··· Document section ···
I mentioned the above news story to someone tonight, and got one of those "why do you care so much about cruelty to animals when so many terrible things are happening to humans blah blah blah" speeches.  I am SO VERY SICK of hearing that.  I try not to rant in social situations, so please indulge me while I do so here.

First of all, I worked in non-profit for a lot of years.  I worked with organizations that served animals, but that also served abused children, terminally ill children, the elderly, the homeless, the disabled, and so on.  I ran a program that trained women on welfare for jobs back in the '90s during Clinton's welfare-to-work initiative (and when people questioned why I was wasting my time on lazy "welfare queens," my short answer--and I could have given a MUCH longer one--was that, if nothing else, as a society we should be concerned with the plight of their children).

I'm not trying to make myself out to be a saint.  My point is that the people who volunteered with children never questioned the people who volunteered with the elderly.  And the people who volunteered with the elderly never questioned the people who volunteered with disabled veterans.  And so on.  And none of those people--the people who actually did things other than judge what other people did--ever questioned the animal volunteers.  If I'd been able to collect a buck for every person who questioned the animal volunteers but didn't volunteer themselves in any capacity...let's just say that Laurence and I could retire today.

Which leads me to my second point.  When you help animals, you help people.  I'm not talking about extremist fringe groups that hurt humans to help animals--frankly, I don't feel that I have to answer for the extremists any more than Christians have to answer for the KKK.  There are messed-up people in all walks of life, and their particular cause isn't what messes them up--they're messed up already, and then they find a cause that legitimizes it.
···
_What is required_. Repeat the animal-welfare post word for word, from "I mentioned the" up to and including "of their children).".
··· Dataset records ···
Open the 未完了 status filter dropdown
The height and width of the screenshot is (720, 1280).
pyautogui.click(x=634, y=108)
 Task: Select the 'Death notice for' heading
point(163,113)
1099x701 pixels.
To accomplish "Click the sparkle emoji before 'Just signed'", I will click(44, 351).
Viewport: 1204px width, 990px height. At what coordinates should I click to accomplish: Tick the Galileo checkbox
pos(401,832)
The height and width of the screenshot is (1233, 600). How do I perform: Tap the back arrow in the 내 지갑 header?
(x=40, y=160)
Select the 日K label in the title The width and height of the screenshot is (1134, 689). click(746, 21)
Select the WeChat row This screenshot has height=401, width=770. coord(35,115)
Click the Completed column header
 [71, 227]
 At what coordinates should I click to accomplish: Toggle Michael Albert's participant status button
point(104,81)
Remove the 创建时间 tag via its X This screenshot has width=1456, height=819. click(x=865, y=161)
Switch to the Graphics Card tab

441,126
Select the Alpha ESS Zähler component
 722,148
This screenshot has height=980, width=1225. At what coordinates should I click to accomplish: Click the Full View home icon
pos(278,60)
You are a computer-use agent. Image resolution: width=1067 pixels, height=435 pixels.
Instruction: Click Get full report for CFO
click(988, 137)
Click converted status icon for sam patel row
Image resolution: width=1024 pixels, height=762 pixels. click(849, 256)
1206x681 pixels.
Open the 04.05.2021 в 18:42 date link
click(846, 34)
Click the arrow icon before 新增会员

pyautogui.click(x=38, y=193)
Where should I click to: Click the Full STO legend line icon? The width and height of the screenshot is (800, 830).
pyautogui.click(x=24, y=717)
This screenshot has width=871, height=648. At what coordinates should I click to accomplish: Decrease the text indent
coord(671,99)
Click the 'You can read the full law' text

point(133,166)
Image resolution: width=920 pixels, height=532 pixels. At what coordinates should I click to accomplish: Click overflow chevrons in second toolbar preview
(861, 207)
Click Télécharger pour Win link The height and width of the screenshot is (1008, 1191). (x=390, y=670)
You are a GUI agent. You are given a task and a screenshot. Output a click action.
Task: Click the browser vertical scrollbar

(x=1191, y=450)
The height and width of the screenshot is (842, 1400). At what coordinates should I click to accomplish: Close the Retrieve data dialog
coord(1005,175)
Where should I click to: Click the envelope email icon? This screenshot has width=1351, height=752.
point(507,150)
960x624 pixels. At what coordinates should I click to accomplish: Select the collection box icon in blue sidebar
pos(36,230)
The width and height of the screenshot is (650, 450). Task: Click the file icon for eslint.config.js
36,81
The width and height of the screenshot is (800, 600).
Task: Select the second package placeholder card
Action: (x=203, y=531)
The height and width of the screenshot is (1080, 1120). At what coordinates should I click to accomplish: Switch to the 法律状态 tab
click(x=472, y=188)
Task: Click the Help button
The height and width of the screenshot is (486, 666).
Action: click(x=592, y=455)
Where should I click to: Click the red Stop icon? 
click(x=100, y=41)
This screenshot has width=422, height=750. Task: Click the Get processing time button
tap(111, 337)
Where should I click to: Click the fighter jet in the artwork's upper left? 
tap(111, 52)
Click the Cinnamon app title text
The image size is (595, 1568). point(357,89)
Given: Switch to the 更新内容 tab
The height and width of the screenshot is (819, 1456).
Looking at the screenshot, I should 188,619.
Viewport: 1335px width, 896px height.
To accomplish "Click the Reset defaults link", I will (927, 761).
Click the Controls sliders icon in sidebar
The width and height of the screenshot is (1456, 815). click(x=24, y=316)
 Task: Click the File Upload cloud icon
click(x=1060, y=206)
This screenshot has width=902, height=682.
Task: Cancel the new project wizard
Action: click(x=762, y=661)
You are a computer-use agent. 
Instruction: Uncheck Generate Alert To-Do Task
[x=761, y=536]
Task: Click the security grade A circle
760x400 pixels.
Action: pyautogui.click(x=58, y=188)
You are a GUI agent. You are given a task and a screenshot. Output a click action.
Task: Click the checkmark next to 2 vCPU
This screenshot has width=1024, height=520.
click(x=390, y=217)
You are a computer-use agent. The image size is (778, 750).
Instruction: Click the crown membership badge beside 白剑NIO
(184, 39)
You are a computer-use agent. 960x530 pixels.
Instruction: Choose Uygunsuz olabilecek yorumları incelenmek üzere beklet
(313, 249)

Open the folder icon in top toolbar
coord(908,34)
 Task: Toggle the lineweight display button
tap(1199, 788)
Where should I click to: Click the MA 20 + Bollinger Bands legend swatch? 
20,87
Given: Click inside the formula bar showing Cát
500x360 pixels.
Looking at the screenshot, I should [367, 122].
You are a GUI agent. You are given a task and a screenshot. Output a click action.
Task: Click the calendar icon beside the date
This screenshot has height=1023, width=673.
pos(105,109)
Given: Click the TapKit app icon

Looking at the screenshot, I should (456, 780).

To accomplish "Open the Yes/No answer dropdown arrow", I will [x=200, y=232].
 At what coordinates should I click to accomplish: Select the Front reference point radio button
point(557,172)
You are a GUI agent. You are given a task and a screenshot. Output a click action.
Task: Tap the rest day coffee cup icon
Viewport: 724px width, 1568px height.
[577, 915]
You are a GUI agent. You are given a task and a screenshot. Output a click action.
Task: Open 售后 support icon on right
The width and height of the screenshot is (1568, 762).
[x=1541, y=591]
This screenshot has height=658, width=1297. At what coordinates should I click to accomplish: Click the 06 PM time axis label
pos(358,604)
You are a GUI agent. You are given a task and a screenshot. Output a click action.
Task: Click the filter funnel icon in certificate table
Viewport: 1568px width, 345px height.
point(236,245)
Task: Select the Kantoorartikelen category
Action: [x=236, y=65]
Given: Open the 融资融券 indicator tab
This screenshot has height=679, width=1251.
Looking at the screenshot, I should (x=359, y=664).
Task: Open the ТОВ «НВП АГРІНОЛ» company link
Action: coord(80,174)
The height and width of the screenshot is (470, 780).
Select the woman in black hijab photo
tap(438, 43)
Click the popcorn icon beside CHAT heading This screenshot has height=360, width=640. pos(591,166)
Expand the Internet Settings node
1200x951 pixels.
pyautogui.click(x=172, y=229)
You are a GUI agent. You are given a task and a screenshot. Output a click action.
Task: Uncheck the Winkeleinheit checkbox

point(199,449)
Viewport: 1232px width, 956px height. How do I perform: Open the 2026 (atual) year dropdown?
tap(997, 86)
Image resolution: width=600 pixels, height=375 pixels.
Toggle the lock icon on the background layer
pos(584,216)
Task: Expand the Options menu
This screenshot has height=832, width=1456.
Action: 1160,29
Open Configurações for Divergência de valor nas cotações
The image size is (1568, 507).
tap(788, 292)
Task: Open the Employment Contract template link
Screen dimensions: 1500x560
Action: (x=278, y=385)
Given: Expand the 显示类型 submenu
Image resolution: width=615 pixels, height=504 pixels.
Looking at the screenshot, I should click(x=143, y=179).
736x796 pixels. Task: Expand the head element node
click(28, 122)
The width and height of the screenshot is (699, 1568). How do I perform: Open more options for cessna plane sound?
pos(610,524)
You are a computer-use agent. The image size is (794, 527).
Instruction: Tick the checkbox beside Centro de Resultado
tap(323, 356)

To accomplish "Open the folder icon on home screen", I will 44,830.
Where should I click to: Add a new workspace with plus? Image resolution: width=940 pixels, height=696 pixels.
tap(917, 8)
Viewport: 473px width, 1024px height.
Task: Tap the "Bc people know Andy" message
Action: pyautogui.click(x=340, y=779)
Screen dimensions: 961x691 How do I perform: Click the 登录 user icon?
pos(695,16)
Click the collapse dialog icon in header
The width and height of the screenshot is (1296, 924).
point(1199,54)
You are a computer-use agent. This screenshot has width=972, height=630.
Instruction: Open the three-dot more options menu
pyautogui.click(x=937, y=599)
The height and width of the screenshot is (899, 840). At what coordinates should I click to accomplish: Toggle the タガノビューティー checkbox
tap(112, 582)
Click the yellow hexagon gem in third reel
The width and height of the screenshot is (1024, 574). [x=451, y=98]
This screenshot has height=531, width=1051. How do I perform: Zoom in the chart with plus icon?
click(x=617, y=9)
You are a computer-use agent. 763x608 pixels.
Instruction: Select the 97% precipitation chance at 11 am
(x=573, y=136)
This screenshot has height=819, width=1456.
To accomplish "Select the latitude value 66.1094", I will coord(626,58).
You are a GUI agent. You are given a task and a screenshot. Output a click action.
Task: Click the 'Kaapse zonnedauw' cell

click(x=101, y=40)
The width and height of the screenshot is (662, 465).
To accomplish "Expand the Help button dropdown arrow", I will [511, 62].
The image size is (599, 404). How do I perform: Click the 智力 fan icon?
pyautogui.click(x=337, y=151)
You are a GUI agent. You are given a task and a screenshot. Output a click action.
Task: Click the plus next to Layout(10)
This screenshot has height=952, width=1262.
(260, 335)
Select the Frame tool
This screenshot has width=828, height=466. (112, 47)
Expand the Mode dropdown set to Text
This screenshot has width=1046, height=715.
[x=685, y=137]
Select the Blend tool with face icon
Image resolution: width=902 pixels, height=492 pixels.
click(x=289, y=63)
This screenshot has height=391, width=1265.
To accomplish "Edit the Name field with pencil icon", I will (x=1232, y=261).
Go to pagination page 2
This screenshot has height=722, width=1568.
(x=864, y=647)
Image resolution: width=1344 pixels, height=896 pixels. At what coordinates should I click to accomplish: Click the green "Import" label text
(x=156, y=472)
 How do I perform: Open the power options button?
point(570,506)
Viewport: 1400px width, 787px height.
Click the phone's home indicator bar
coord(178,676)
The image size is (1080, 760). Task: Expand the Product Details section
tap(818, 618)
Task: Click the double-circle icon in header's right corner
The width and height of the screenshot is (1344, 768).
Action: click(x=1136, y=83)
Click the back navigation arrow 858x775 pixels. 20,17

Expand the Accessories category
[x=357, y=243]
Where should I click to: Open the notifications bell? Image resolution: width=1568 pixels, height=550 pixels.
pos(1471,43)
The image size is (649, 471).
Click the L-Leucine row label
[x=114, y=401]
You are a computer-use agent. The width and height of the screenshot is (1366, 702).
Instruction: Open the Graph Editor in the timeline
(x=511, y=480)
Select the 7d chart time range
···
_Solution_.
I mentioned the above news story to someone tonight, and got one of those "why do you care so much about cruelty to animals when so many terrible things are happening to humans blah blah blah" speeches.  I am SO VERY SICK of hearing that.  I try not to rant in social situations, so please indulge me while I do so here.

First of all, I worked in non-profit for a lot of years.  I worked with organizations that served animals, but that also served abused children, terminally ill children, the elderly, the homeless, the disabled, and so on.  I ran a program that trained women on welfare for jobs back in the '90s during Clinton's welfare-to-work initiative (and when people questioned why I was wasting my time on lazy "welfare queens," my short answer--and I could have given a MUCH longer one--was that, if nothing else, as a society we should be concerned with the plight of their children).